YOUR INSTRUCTIONS:
Check each line below for "agent" and report how many have it, nothing else.

Stored items:

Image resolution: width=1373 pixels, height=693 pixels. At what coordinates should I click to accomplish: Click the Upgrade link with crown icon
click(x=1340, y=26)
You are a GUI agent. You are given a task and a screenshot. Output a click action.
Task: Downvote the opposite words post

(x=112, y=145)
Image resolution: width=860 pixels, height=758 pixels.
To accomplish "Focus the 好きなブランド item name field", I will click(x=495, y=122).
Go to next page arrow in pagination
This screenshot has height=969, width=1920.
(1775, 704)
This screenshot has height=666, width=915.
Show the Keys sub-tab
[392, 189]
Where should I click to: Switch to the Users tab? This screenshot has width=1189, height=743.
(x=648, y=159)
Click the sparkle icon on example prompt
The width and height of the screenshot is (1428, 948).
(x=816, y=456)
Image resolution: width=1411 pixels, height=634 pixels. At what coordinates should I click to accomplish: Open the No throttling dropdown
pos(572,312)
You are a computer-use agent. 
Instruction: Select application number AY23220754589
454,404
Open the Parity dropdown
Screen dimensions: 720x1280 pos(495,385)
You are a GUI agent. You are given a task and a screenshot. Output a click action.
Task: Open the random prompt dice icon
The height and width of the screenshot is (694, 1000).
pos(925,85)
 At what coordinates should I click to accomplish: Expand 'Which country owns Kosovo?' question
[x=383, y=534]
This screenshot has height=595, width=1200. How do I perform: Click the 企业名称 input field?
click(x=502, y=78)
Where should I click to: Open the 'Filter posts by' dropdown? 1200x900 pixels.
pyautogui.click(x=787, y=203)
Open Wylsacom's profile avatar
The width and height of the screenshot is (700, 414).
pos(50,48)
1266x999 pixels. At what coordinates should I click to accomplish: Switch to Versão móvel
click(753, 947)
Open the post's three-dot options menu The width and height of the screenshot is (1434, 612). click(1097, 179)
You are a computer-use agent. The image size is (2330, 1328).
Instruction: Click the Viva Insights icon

ANSWER SPACE:
4